L’œuvre de Fanon est riche de stratégies politiques brillantes, de réflexions thérapeutiques profondes, de prescriptions enthousiasmantes pour renverser l’ordre établi – autant de caractéristiques qui font de son œuvre un lieu de régénération intellectuelle et affective prisé. Mais je suis de celles et ceux, nous sommes nombreuses et nombreux, qui n’ont pas été déconstruits (comme le veut la parlure postmoderne) mais démolis par la conversion fanonienne, qui s’apparente toujours à une conversion forcée. Bien sûr, les perspectives qu’elle ouvre sont immenses : offrir à cette destruction existentielle primordiale l’issue politique et sociale d’une destruction de l’impérialisme à une bien plus vaste échelle.

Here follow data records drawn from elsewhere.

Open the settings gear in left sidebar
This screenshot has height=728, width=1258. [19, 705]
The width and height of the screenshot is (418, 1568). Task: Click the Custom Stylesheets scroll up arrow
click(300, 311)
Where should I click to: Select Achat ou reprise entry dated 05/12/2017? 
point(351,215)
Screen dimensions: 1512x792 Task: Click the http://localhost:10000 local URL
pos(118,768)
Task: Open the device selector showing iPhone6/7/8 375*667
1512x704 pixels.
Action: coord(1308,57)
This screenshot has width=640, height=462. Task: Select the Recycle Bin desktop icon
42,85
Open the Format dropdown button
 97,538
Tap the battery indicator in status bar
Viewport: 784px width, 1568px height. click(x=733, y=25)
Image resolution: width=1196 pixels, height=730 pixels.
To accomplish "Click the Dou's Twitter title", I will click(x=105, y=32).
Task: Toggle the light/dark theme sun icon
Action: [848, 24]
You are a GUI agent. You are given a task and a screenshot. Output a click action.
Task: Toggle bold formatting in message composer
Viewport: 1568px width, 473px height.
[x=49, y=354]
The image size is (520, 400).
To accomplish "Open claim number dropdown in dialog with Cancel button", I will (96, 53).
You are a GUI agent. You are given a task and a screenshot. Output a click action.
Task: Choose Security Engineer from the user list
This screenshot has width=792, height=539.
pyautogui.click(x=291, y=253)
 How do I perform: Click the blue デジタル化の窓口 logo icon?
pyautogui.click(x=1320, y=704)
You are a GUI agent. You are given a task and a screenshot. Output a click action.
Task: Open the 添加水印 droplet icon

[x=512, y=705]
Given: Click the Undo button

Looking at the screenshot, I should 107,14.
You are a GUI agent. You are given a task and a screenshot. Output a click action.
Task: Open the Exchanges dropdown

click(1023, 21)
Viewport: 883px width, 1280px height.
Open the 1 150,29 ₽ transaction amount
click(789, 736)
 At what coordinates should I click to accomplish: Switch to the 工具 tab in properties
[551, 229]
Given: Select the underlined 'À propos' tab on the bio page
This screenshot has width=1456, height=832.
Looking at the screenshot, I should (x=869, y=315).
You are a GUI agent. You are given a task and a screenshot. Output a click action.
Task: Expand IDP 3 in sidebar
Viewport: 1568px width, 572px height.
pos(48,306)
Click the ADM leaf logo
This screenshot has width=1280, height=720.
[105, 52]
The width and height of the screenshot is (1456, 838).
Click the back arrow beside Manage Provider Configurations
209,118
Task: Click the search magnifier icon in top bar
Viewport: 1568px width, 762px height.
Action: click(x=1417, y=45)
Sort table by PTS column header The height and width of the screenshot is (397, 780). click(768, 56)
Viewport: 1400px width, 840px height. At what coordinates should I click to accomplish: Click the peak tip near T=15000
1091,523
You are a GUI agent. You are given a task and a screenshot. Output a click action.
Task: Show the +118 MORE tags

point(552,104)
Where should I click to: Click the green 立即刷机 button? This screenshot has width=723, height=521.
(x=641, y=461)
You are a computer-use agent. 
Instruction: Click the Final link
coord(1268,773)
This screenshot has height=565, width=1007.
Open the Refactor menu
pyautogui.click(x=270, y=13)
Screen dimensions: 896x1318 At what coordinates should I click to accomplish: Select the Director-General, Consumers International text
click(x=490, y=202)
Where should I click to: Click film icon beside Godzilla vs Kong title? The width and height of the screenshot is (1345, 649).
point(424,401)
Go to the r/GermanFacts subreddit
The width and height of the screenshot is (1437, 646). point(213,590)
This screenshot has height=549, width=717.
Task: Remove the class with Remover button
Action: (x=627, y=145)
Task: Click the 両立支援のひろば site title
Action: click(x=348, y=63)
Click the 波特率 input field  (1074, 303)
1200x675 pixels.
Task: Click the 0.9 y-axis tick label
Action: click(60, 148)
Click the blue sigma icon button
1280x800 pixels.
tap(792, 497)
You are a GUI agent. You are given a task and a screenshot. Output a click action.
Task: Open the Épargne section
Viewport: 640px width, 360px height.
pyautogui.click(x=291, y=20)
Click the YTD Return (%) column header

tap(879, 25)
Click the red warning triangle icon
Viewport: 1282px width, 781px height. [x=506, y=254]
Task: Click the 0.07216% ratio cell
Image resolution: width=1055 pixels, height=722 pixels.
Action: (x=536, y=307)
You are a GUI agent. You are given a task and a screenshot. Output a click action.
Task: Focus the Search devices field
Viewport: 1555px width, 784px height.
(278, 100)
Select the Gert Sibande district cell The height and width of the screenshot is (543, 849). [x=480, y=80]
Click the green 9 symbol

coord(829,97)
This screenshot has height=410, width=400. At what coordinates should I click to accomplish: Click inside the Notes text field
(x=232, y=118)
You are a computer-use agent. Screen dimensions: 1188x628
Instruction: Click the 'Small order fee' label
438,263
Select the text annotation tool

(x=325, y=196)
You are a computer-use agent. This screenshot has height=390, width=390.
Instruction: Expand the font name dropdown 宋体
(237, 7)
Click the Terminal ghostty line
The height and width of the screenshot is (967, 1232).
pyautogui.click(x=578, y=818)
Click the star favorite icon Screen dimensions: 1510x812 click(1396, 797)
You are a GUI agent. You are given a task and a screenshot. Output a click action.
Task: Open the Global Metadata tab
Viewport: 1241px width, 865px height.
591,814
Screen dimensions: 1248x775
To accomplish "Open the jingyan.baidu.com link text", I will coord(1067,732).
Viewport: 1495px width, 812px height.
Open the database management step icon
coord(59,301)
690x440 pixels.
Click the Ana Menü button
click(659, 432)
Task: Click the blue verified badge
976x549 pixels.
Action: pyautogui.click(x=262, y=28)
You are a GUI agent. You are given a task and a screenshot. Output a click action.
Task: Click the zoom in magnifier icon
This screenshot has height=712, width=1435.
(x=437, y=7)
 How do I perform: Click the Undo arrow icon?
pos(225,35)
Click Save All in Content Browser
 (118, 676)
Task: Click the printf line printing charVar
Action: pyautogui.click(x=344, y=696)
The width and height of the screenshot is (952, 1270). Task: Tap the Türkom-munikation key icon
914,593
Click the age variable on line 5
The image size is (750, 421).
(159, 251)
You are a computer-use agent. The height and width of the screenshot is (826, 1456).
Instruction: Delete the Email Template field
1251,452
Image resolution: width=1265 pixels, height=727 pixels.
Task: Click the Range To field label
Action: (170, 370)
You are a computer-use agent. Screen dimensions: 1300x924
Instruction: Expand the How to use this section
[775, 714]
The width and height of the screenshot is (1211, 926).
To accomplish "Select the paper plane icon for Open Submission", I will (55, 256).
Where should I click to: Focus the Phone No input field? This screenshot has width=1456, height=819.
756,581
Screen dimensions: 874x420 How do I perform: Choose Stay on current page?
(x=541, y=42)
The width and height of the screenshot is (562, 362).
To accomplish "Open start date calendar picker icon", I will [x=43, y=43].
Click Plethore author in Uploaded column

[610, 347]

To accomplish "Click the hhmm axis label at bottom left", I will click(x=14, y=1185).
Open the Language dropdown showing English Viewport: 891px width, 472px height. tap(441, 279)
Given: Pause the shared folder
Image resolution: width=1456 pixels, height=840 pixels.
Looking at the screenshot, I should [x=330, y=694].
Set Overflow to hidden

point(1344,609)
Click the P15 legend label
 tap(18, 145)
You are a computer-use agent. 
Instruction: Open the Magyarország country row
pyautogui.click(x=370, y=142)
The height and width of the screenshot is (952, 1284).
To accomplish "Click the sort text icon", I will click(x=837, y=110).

Depuis plus d’un demi-siècle, la pensée révolutionnaire s’est, à bon droit, plongé dans les ouvrages de Fanon en quête de solutions. Mais l’expérience ordinaire d’une telle lecture est plutôt de se heurter à un problème, ou plus exactement à un mystère. Un problème est virtuellement toujours déjà résolu au sens où n’importe qui pourra y apporter la même unique réponse, la juste solution. Le mystère, au contraire, peut être résolu par toi et toi seul, et pour y parvenir, tu devras mettre ta peau sur la table. L’héritage de la pensée de Fanon ne peut être complet et véritable que si nous consentons à accorder la petite place qu’elle mérite à l’exorbitante violence du choc d’une conversion infernale dont on ne revient jamais.
Norman Ajari
Norman Ajari est maître de conférences en études noires francophones et membre du bureau exécutif de la Fondation Frantz Fanon.